Desamores funestos

Carlos Miranda
Por
— P U B L I C I D A D —

Evaristo llega a la terraza de mi bar favorito con un libro de historia de Francia en la mano y el ceño fruncido. Los eficaces androides que lo regentan, ANDREA y SAM, nos han dispuesto nuestras consumiciones. Aciertan sin preguntar gracias a su inteligencia artificial…

—A Luis XV de Francia hubo que enterrarle a escondidas y de noche a pesar de haber iniciado su reinado con gran popularidad, dice mi sobrino.

—Ya ves, comento.

—A pesar de su esplendor solar y de meter en cintura a su aristocracia, su tatarabuelo y predecesor en el trono, Luis XIV, acabó su reinado con su poder y prestigio erosionados y Francia arruinada, además de casarse morganáticamente con la institutriz de sus hijos ilegítimos, su última amante, amplía Evaristo.

 —Sin duda, admito, pero la revolución francesa fue un fracaso gubernativo, sin olvidar a Robespierre y su guillotina. Más adelante, Napoleón dio un golpe de Estado (18 Brumario) por la debilidad del Directorio. Luego sucumbió al halago o a la ambición y, tras el Consulado, acabó coronándose como Emperador. Después de dar mucha gloria guerrera fue derrotado y su país otra vez exangüe y arruinado.

 “Es curioso como en Francia consiguen tener la misma admiración por dos cosas tan contradictorias como la Revolución y Napoleón”, se extraña SAM.

—Contradicciones de la vida, señalo, y eso que la parentela del Bonaparte se aprovechó mucho de la fortuna de tener a un Emperador en la familia …

—La popularidad de las grandes figuras históricas es algo misterioso, aventura Evaristo, y depende de las circunstancias del momento. Una trayectoria personal puede ser contradictoria con el simbolismo político de un gobernante.

 “Ninguno de los citados actuaron en verdaderas democracias liberales tal como las conciben ustedes hoy en día”, señala ANDREA. En esos tiempos los franceses fueron del absolutismo a una autocracia “napoleoniense” pasando por el caos. En cualquier caso, las familias de los poderosos siempre sacan tajada con cierta impunidad, sobre todo en ausencia de transparencia y rendición de cuentas. Con Napoleón III, su medio hermano, el Duque de Morny, se puso las botas”.

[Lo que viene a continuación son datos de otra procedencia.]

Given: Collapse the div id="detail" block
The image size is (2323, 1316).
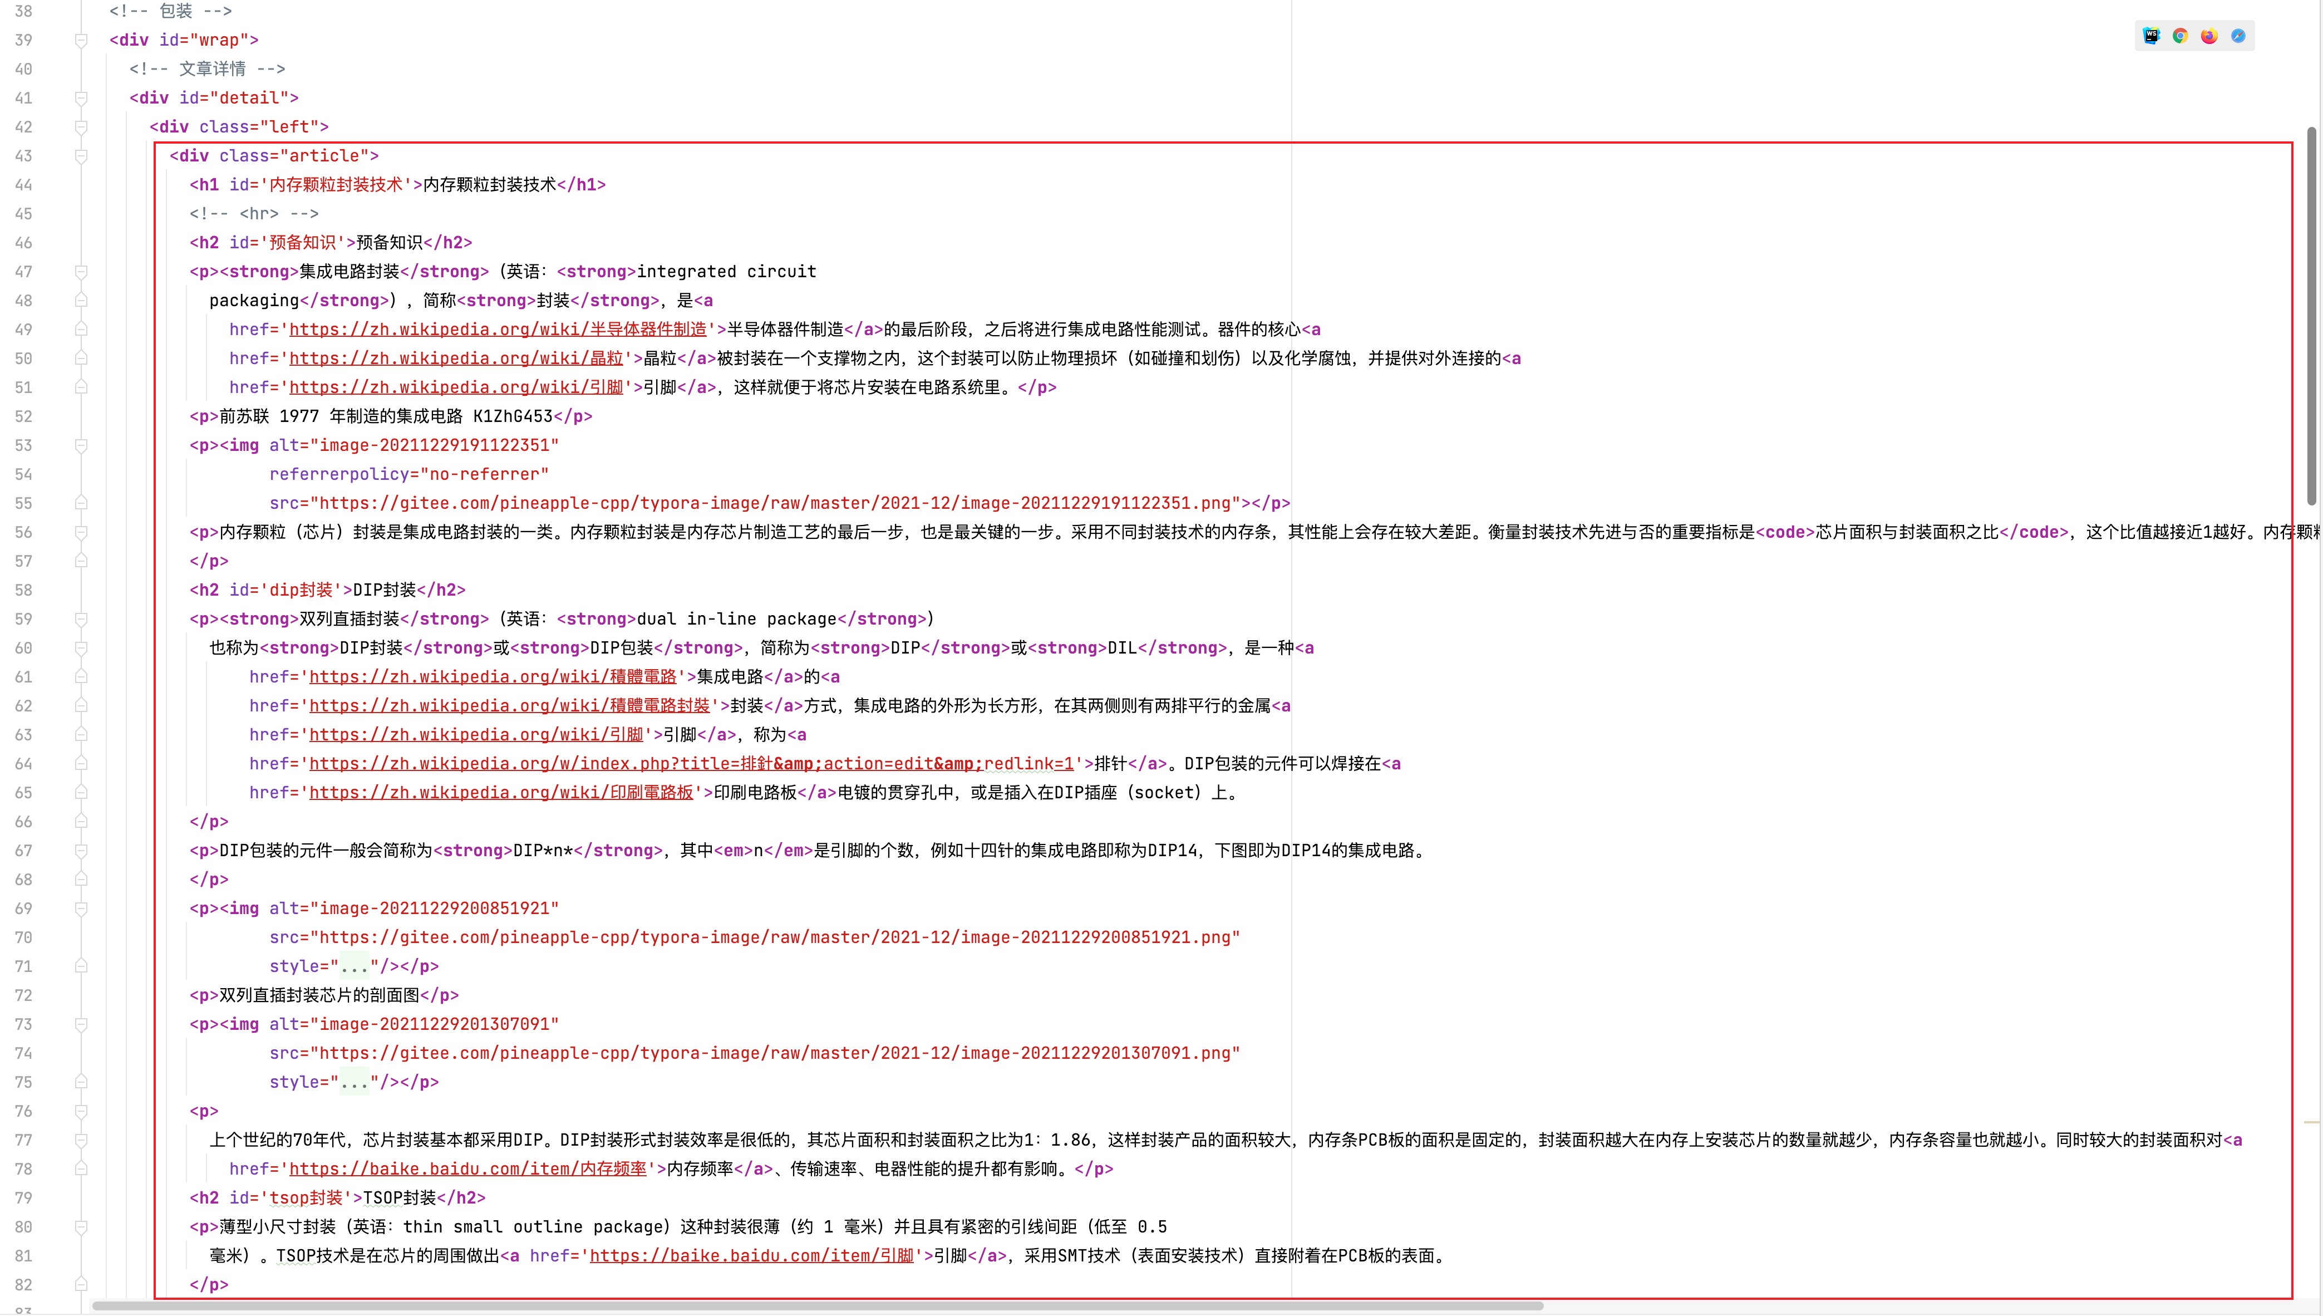Looking at the screenshot, I should [x=81, y=98].
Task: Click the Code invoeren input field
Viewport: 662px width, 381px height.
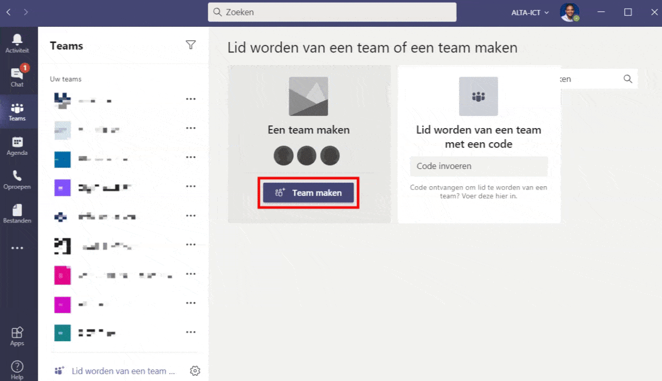Action: tap(478, 166)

 —En efecto. El segundo Emperador francés, señalo, dejó un legado importante a lo largo de sus 22 años de gobernanza autoritaria y populista legitimada por el aura de su tío corso, pero la imagen triunfalista se hundió con su terrible derrota de Sedan ante los alemanes que se estaban constituyendo como Estado.

 —Igual de mala fue la de Waterloo para el primer Napoleón, pero su prestigio no sufrió como en el caso del sobrino, señala Evaristo.

 “Ya dijo el Presidente estadounidense Carter que la vida no es justa”, interviene de un modo pesimista SAM, de vuelta de servir una mesa. “Lo importante, para un personaje público, es lo que representa”.

 —Algunos consiguen comportarse de cualquier manera como Stalin, Mao y otros más incluso en democracias, interviene Evaristo. Afortunadamente, eso se hace cada vez más difícil.

 —Frente a los excesos y las épicas, lo esencial es la ejemplaridad, afirmo, muy valiosa cuando quien la demuestra cumple con su deber a pesar de que los que le rodean incumplan el suyo.

 “Bien dicho”, señala ANDREA. SAM propone una pequeña fabula moderna que un cliente le ha contado: “Era el cumpleaños de un príncipe en un país fabuloso. Unas hadas depositaron, para él, una tarta en una mesa del palacio. Sus hermanas llegaron antes. Soplaron las velas y se comieron todo el pastel. Luego, se marcharon riéndose y cotilleando sus chismes, sin importarles el hermano…“.  “No entendieron su razón de ser en este mundo”, apostilla ANDREA a modo de moraleja. La llama del calentador de butano vacila y SAM cambia enseguida la bombona.

 —¿Así acaba la historia?, pregunta Evaristo, obviamente escandalizado por la actitud de las hermanas.

 —No, le respondo. Yo también conozco este cuento.

 —Y…

 —Pues, molestas con las hermanas, las hadas convocaron un dragón que se las llevó a otro lugar donde ya no eran nadie.